Other possible assessments
Academic Integrity Quiz
The academic integrity quiz is designed to help familiarize students with academic integrity practices at their institution. This quiz is not limited in time, and students can take it as many times as they want. Although it is a mandatory activity, it is not part of the course grade.
Forum Discussion
The forum discussion enhances collaboration among peers by providing a platform for art analysis and thought exchange. This activity is guided by a question from the instructor and performed in a small group setting.
Writing About Art
This assignment breaks down the process of art writing/art criticism into five distinct steps: 1) description; 2) analysis; 3) historical context; 4) interpretation; and 5) evaluative judgement. Students choose one work of art (or documentation of a work of art) and write five short texts about it. Each text will practice one aspect of art writing/art criticism. Once students have written and received feedback on all five texts, they then edit them into a single essay about the work of art. This assignment is an opportunity to practice some of the skills that students develop throughout the semester.
Exhibition Proposal
The assignment asks students to play curator and develop a proposal for an exhibition of works studied in class. Selecting works and developing a theme for an exhibition will test students’ understandings of the course content while giving them the opportunity to demonstrate their own creative and critical insights.
Podcast
Working in groups of four or five, students research one key moment, exhibition, or artwork in the history of telecommunications and internet art, but instead of writing an essay, they create a well-crafted 5-7 minute podcast or video. Two of the goals of this assignment are to present research orally, and consider how digital tools can be used to share academic research with the general public. Together the podcasts produced by the class form a narrative history of telecommunications and internet art from the 1960s to the present.
Alternative Text
This short writing assignment asks students to: think critically about the challenges of translating visual materials into text, practice description skills, and learn about an important accessibility tool in art history. Describing something one sees is a skill that is becoming more and more important in our increasingly visual world. In art history or any subject that uses images, it is also a crucial tool for making visual material accessible to people who are visually impaired. However, accurately and concisely describing the content of an image without analysis or interpretation (which may bias the reader’s experience) is more challenging than it seems. For this assignment students use Routledge’s Alternative Text Guidelines to write 150- to 200-word alt texts for two artworks that have been discussed in two different lectures.

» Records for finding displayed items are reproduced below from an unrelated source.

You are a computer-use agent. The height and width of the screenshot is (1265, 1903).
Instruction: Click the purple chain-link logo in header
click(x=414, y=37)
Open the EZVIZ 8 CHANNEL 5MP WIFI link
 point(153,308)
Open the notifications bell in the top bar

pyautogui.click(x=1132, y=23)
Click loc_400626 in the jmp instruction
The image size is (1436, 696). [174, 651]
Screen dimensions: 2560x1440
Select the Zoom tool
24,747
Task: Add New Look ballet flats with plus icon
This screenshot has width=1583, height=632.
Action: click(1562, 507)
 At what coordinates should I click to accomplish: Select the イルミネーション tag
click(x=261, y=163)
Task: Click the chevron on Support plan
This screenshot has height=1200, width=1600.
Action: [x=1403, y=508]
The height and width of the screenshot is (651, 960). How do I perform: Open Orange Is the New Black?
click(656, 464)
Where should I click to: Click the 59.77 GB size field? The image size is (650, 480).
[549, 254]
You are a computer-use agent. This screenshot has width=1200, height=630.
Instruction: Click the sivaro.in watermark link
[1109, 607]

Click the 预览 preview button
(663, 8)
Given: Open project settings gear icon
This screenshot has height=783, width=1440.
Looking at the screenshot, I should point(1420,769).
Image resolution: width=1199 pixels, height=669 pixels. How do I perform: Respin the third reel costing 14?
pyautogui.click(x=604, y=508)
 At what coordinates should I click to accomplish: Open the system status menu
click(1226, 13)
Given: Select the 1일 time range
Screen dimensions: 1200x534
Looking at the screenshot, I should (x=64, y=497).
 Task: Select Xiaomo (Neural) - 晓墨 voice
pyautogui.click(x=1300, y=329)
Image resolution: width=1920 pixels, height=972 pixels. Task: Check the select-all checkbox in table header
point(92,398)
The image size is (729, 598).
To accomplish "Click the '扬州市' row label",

Collecting Contemporary Art
In this assignment, ask students: Imagine that you are asked to propose an acquisition of a work of contemporary art for the National Gallery of Canada’s collection. What would you choose and why? This individual research assignment takes students through the process of researching and writing an acquisition report for a museum. This process involves: 1) researching and developing a short list of works by five contemporary artists; 2) researching and understanding the collection to determine which of the five shortlisted works will best enhance the current holdings; and 3) writing an acquisition report proposing the purchase of the work selected. The final submission will include an “Acquisition Proposal Portfolio” containing all of these components.